While a fair number of folk will probably think “good idea, and add my favorite restaurant to the list,” we should consider the negative impacts of such a scheme. First, for better or worse, lots of people are absolutely dependent on being in contact 24/7. If cell phone jammers proliferate, we are going to see an accumulation of stories about heart surgeons or parents leaving their children with sitters not getting critical messages in time because they did not know they were in a jamming zone. There is also the impact on public safety and data services. A device blocking cell phone reception in the 700 MHz, 800 MHz and 900 MHz bands available to AT&T and VZ is likely to have impact on all the other services in this extremely crowded band. After all, jamming devices are not smart devices designed to protect adjacent services — they are screaming loud emitters designed to block communication.
Bottom line: we have a real problem with prisoners getting access to cell phones illegally. Legalizing cell phone jammers, even for limited purposes, has very real costs for our communication system. We have had an absolute ban on deliberately interfering with someone else’s wireless transmission for more than 75 years that has shaped our communications infrastructure. To overturn that ban — however limited the exemption and however noble the cause — represents a fundamental shift in policy that takes us in a direction we really don’t want to go. That might be worth it if it solved the actual problem — but it doesn’t. Instead, we will open up the door to a new world in which we have legally available and therefore — if the history of wireless microphones and other such services teaches us anything — widely available. Worse, this will not only interfere with cell phone communication on which we have grown so dependent, but is also likely to interfere with traffic in the adjacent bands.
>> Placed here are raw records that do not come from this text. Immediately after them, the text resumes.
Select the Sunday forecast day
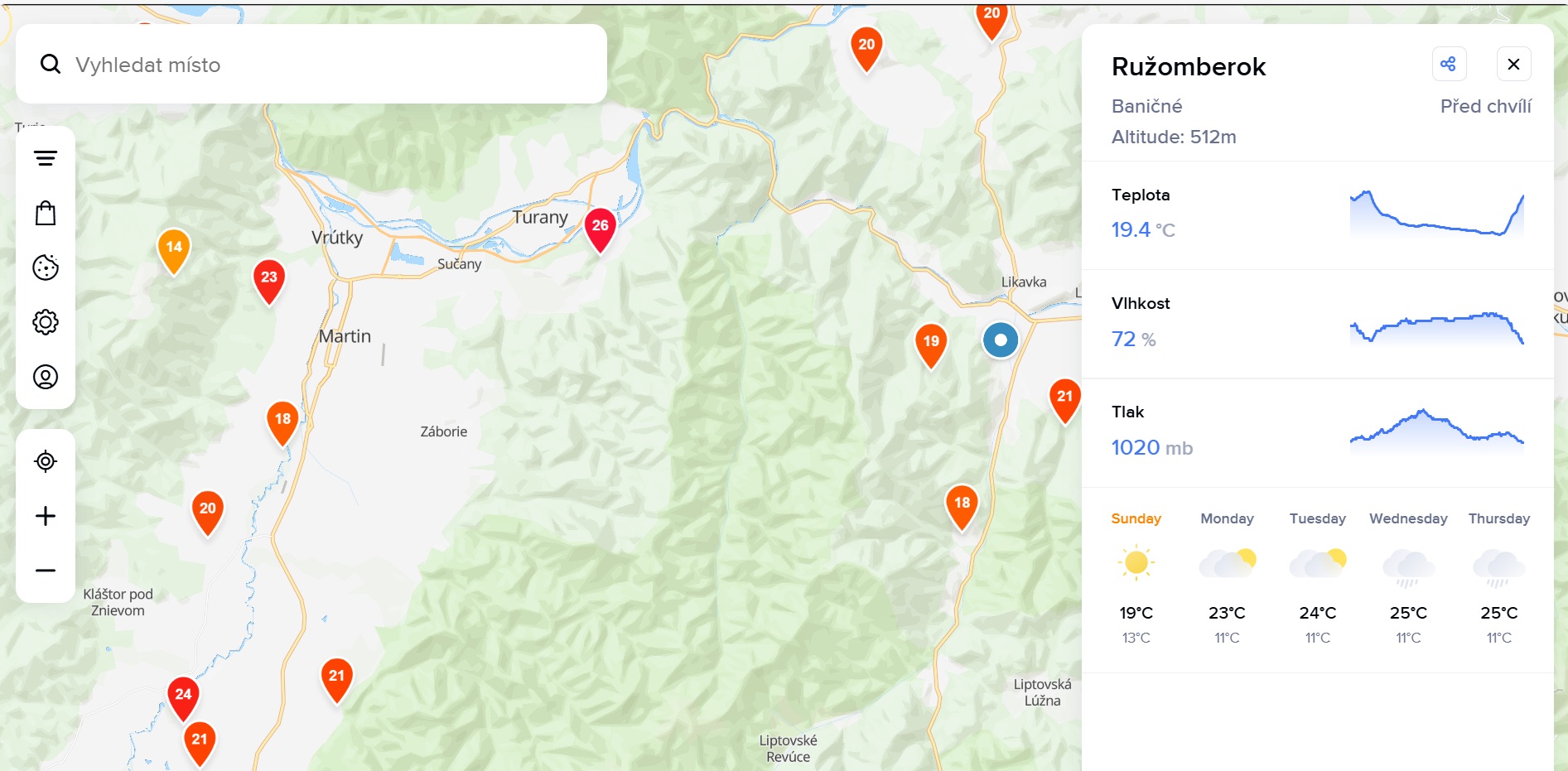 point(1136,577)
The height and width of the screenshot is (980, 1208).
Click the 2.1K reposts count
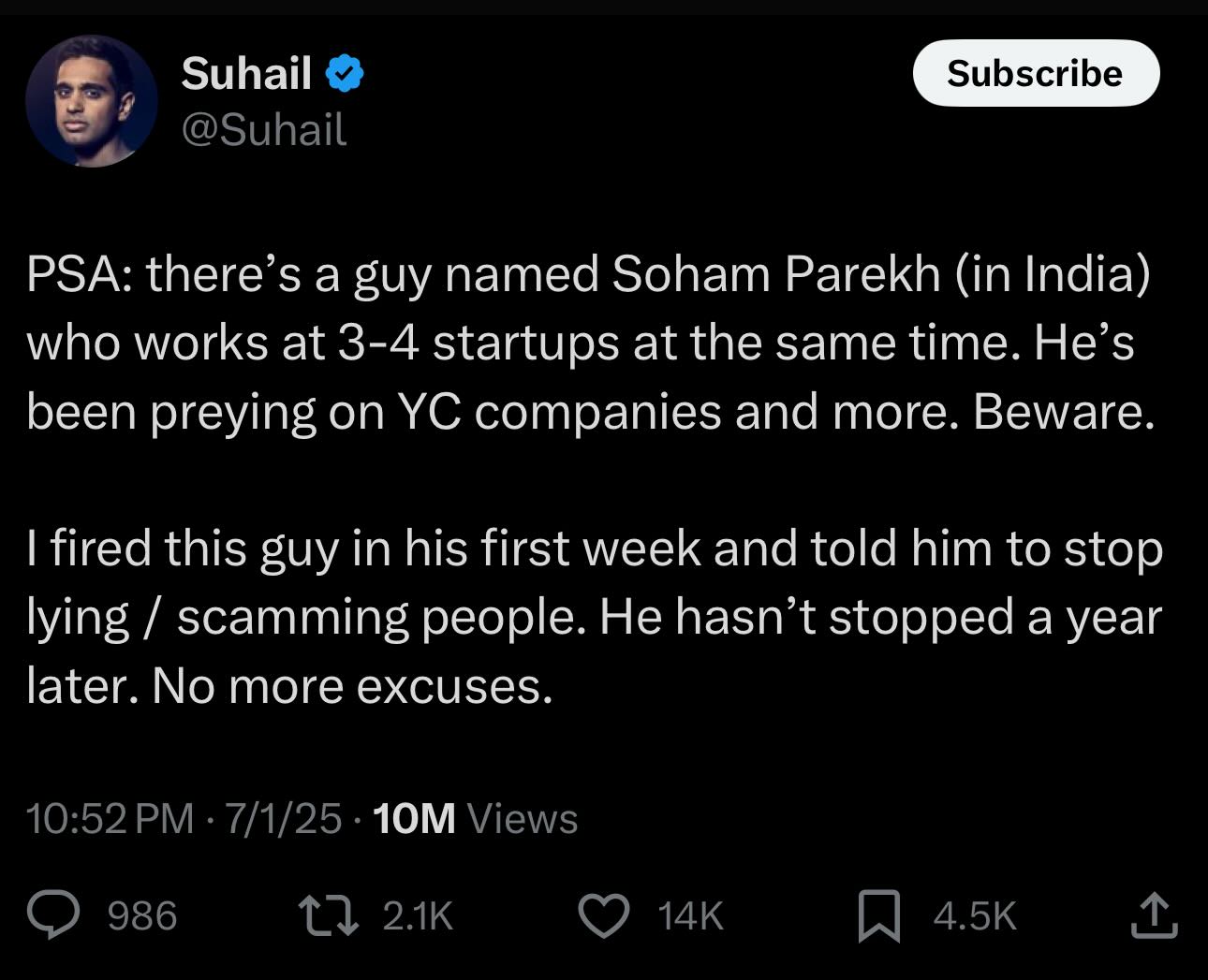tap(418, 915)
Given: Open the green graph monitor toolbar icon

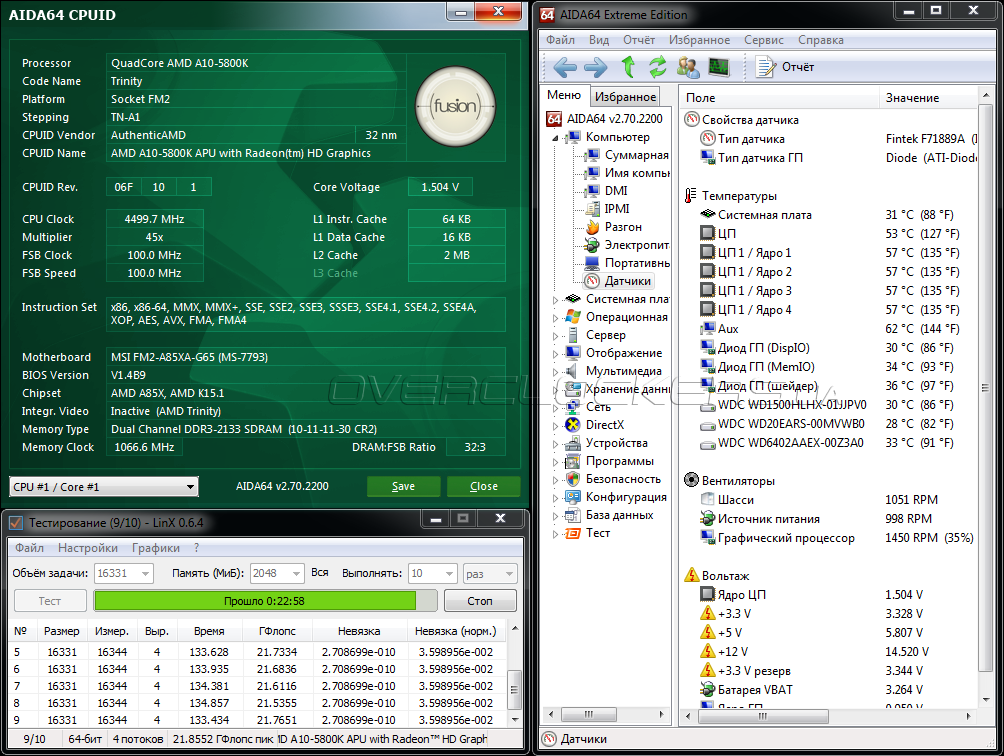Looking at the screenshot, I should (x=718, y=67).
Finally, I find it particularly informative that the origin of this extraordinarily bad idea, and the energy giving it its current momentum, comes from a private company cynically manipulating the prison situation and the press for the benefit of its bottom line. I would find that obnoxious (but hardly unusual) if it didn’t impose costs on the rest of us. But I really have a problem with screwing up 75 years of spectrum policy solely to benefit CellAntenna’s bottom line.